There are questions of intergenerational compact: are older people the chief beneficiaries of the fight against the virus and should they in some way repay the cost of protecting them, borne largely by younger cohorts? What would it mean to our social fabric if the intergenerational quid pro quo were to become more explicit, even mandatory?
And there are questions of proportionality: are we even using the right metric to close the economy when we obsess about infection rates? Surely the better questions are what the recovery rate is, and whether our hospital system has capacity. Are people requiring urgent non-COVID-19 hospitalisation still able to get the life-saving treatments they need? By all accounts, Australia’s emergency departments are quiet. If COVID and non-COVID patients are adequately served, isn’t it time to loosen up economically damaging social restrictions?
The question of the right public-private sector balance is also being raised: while the private sector suffers widespread job losses and pay cuts, the public sector has accepted a tokenistic temporary pay freeze, stoking resentment in some quarters and leading others to call for an increase in secure public sector roles.
As long as we’re printing money, the distinction is a nicety – a large taxpayer-funded workforce as against a largely taxpayer-funded workforce. Nassim Nicholas Taleb’s warning about “those who become antifragile at the expense of others” springs to mind. The bureaucratic and political classes become more secure and powerful in volatile times because the private sector is exposed to downside risks.
There are the aspirational questions: should we use the upheaval as an opportunity to change? The world was hardly perfect before coronavirus struck, could it be perfected? The serious Utopians have an eye to seizing the moment to implement their visions. From nation-statehood to modern monetary theory, the crisis is a wet market for a new century of central planners.
‘Cryoeconomics’ is coincidentally also suggestive of how many business owners feel about abstract economic theorising right now.
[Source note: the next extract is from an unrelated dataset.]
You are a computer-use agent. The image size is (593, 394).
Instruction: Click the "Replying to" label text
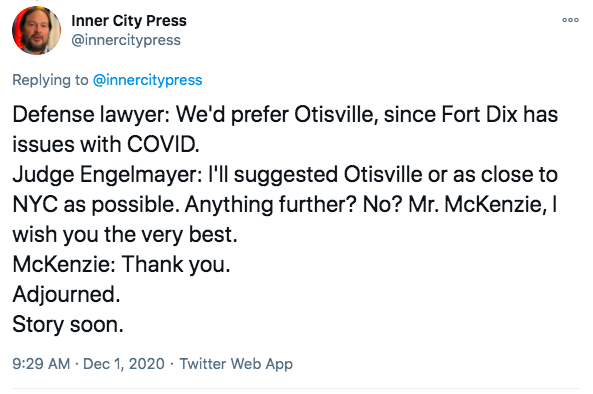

From a practical perspective, one of the best questions being asked is what this new concept of economic “hibernation” is, exactly, and whether it is possible for an economy to be stopped and started like a machine. A cabal of free market economists is suggesting a better analogy would be cryogenics, which attempts to hold a complex system in stasis for reanimation. Darcy Allen et al are calling their attempt to answer the question of how to defrost an economy “cryoeconomics”, which is coincidentally also suggestive of how many business owners feel about abstract economic theorising right now.
The first chapter of Cryoeconomics is already available online as a teaser of the more extensive work to come. It asks whether economics, which has to date dealt with kick-starting sick or sluggish economies using fiscal and monetary stimulus, is equipped to freeze and revive the deeply complex relationships, connections and contracts that constitute the real economy – a system which is “no more a collection of resources than a human being is a bag of chemicals”.
This is the question that business people are asking themselves, too. When the shutdowns first started to affect the economy, policymakers encouraged business to take on cheap loans to retain their staff until the economy could be reopened. It’s somewhat concerning that they didn’t twig earlier that a business that goes into debt without the expectation of a return on risk is a lousy bet for lenders, but thankfully the notion was soon scrapped in favour of the JobKeeper scheme.
The JobKeeper safety-net has been a huge relief to eligible businesses and their staff. It is not, however (as the federal Education Minister has pointed out), a licence to let our brains go to mush. Individuals and businesses that hibernate will wake to a world that has moved on without them.
Which brings us to the most challenging question governments are now facing: how to reanimate an economy that has been thrown out of whack – into “disequilibrium” – by the public health shutdown. The truth is, nobody knows. Road maps are meaningless.
But from cocktail deliveries to medical manufacturing, innovation has flourished wherever regulation has been removed to allow business to respond rapidly during the crisis. Perhaps the best question of all is what all that red tape was for in the first place, and whether there are more such barriers blocking the way of a speedy recovery.